The launch of the South African Isotope Facility (SAIF) and Acquisition of 70MeV Cyclotron in South Africa
iThemba LABS launched the South African Isotope Facility (SAIF) with the procurement of a Cyclone® 70 Cyclotron and associated beam lines from Ion Beam Applications S.A. (IBA) to be used as a high-energy, high-intensity proton cyclotron for isotope production and research.
The SAIF strategy of iThemba LABS, endorsed and approved by the NRF Board as an infrastructure renewal project focusses on the increased use of the existing cyclotron at iThemba LABS for dedicated research and training, whilst supporting the acquisition of a new 70 MeV cyclotron to increase the production of Radio- isotopes in view of a growing local and international market and to create a financially sustainable research enterprise. Subsequently, the South African Government through the Department of Science and Innovation (DSI) and the National Treasury (NT) endorsed and provided support for the SAIF strategy.
The benefit to South Africa, Science and Society on the investment in the 70 MeV cyclotron will be realised through the:
- Increase in beam time availability for research (capacity will increase by a factor of three);
- Development of new research fields and applications including:
- Research into new and innovative solutions for cancer treatment and early diagnostics;
- Fundamental research into sub-atomic physics to obtain an understanding of the astrophysical origin of the elements;
- Radiation hardness testing for the space sciences;
- Research into the development of nano-materials;
- Increase of the number of post- graduates supervised and supported by the facility.
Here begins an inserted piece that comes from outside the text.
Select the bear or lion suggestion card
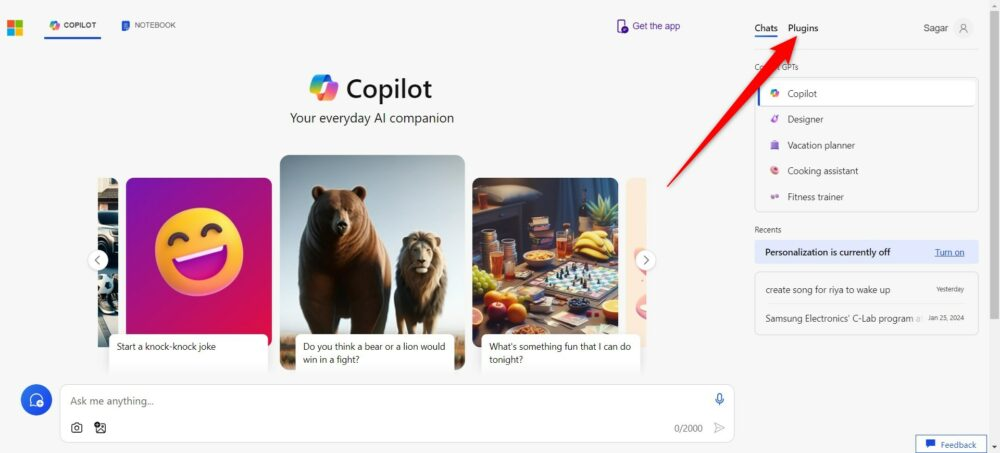click(x=372, y=262)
- Increase in number of post graduate students training;
- Excellent opportunity for young South Africans to acquire technical skills in Accelerator Based Sciences and Technologies;
- Increased radioisotope production (sales) by five-fold and revenue;
- Positive impact of South African Current Account through significant increase in export revenue;
The SAIF Phase 1, which consists of the Radio-Isotope Facility (based on the 70 MeV cyclotron) and the LERIB facility, is planned to be completed in 2022 and to coincide with the hosting in Cape Town of the INPC (International Nuclear Physics Conference) which is the most prestigious conference in the physics domain.